유전자간 영역 내 돌연변이는 핵산 분자의 비-코딩 영역에 위치하는 돌연변이를 의미한다.
하나의 전체 코돈 미만의 결실을 포함하는 유전자는 프레임쉬프트 돌연변이를 유발하게 될 것이다. 이를 통해서는 원래의 (천연) 단백질과는 조금도 유사하지 않거나, 거의 유사하지 않은 아미노산으로 구성되는 유전자 산물이 생성될 것이다. 따라서, 단백질은 기능이상인 단백질이 될 것이다. 이는 더 이상은올바르게 폴딩 또는 어셈블리할 수 없기 때문에, 상기 단백질의 역할 뿐만 아니라, 가능하게는 상기 단백질의 안정성에 영향을 줄 수 있다. 따라서, 상기 단백질의 발현 수준은 야생형에 비하여 감소되어 있거나, 제거되어 있을 것이다.
결실되면, 유전자 산물의 발현은 미성숙한 상태로 종결될 수 있다. 또 다시, 상기 단백질의 작용 및 안정성이 영향을 받게 될 것이다. 이에 더하여, 말단절단형 mRNA 전사체는 불안정한 상태일 수 있고, 쉽게 분해될 수 있다. 따라서, 돌연변이된 단백질의 발현 수준은 야생형에 비하여 감소되어 있거나, 제거되어 있을 것이다.
약독화된 ts-19 균주는 표면 단백질, 예컨대, 외막 단백질 P95, P216, P146, P69 및 지단백질에 영향을 미치는 다수의 결실을 포함한다. 막 수송 단백질은 또한 이들 유전자 산물이 기능이상을 유발하는 결실 돌연변이에 의해 영향을 받는다. 따라서, 이들 유전자의 발현과 모 균주 LKR의 발현을 비교한다면, 본 발명자들은 이들 단백질의 발현 수준에서의 현격한 차이를 발견할 수 있을 것으로 기대한다.
프레임내 아미노산 변화를 일으키는 단일 염기 치환에 의해 유발되는 돌연변이는 상기 단백질의 폴딩 또는 어셈블리를 변경시킬 수 있고, 따라서, 합성되는 동안, 올바르지 않은 방식으로 작용할 수 있다. 상기 단백질은 또한 돌연변이된 단백질의 제어 또는 영향하에 있을 수 있는 다른 유전자들 다수의 발현에도 영향을 미칠 수 있다.
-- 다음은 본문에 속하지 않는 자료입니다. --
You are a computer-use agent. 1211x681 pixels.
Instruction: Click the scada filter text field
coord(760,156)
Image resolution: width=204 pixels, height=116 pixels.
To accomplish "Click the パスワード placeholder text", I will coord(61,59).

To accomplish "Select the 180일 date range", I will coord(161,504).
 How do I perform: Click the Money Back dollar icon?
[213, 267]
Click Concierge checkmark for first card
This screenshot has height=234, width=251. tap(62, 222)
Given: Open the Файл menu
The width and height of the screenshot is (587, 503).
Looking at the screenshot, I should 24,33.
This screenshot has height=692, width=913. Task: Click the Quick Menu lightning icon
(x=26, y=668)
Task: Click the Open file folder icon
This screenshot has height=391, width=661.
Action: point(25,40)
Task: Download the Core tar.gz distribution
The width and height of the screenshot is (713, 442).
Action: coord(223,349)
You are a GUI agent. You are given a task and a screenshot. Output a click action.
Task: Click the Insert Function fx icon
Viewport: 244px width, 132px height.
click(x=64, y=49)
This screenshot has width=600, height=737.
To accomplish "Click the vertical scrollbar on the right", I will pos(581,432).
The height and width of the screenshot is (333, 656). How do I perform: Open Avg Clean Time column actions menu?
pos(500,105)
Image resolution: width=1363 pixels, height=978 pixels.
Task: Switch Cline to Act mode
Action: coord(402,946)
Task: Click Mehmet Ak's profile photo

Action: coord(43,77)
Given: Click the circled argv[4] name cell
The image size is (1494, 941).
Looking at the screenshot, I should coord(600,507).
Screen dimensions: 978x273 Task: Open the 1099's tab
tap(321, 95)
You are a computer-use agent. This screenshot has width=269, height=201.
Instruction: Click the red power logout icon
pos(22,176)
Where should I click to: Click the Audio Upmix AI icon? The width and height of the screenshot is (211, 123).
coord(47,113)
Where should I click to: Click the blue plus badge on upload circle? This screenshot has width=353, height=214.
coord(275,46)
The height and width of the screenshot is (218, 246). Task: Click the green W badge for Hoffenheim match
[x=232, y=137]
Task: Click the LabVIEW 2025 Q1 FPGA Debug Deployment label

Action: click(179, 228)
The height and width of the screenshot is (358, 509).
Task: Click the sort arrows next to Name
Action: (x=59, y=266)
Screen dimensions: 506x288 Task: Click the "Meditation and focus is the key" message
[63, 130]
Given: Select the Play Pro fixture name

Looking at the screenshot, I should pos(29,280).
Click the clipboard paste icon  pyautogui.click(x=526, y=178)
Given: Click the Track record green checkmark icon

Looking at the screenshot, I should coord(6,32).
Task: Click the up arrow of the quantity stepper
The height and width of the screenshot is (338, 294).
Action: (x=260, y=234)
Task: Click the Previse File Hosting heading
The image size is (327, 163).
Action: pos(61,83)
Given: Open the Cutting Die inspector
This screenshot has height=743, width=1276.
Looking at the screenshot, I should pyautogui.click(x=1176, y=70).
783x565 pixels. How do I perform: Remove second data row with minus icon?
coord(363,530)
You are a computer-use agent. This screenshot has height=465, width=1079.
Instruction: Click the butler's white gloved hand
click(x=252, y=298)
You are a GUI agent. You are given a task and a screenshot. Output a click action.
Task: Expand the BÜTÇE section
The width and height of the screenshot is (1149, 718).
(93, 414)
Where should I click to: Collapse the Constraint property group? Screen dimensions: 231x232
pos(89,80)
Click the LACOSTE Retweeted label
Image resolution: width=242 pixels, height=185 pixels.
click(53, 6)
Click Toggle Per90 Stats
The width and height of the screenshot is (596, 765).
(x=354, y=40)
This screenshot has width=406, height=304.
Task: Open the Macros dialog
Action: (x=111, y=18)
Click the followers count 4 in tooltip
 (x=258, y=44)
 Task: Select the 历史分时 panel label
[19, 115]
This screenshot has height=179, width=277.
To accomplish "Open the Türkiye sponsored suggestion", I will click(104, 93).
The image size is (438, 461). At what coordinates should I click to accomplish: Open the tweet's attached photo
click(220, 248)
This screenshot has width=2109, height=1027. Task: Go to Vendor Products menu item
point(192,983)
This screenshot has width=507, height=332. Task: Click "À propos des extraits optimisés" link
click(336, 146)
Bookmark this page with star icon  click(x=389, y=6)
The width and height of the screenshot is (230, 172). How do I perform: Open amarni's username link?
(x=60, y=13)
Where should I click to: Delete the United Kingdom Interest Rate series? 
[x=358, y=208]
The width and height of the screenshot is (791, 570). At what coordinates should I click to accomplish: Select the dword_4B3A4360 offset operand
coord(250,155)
한 실시양태에서, 표 1에 열거된 단백질을 코딩하는 적어도 하나의 유전자 중 돌연변이의 존재는 적어도 하나의 단백질의 발현 변화를 검정함으로써 검출된다. 한 실시양태에서, 발현 변화는 발현 감소 또는 부재이다. 당업자는 예를 들어, 관심의 대상이 되는 단백질을 검출하여 그에 결합하는 항체가 사용되는 것인 정량적 항체-기반 방법, 예컨대, 웨스턴 블롯팅, 방사선면역검정법 (RIA) 및 효소 결합 면역흡착 검정법 (ELISA)에 의해 단백질 발현이 변화하였는지 또는 감소하였는지를 측정하는 방법을 쉽게 인지할 것이다. 또한, mRNA 수준이 일반적으로 그로부터 코딩되는 단백질의 정량을 반영하는 바, 정량적 핵산 방법은 또한 미코플라스마가 하나 이상의 단백질의 발현 감소 또는 발현 부재를 나타내는지 여부를 측정하는 데 사용될 수 있다. 예를 들어, 정량적 역전사효소/중합효소 연쇄 반응 (RT-PCR) 방법을 사용하여 관심의 대상이 되는 특정 단백질에 상응하는 mRNA의 정량을 측정할 수 있다. 다수의 정량적 핵산 기반 방법이 당업계에 주지되어 있다. 정성적 핵산 기반 기법 (예컨대, 노던 블롯 분석법) 또한 당업계에 주지되어 있다.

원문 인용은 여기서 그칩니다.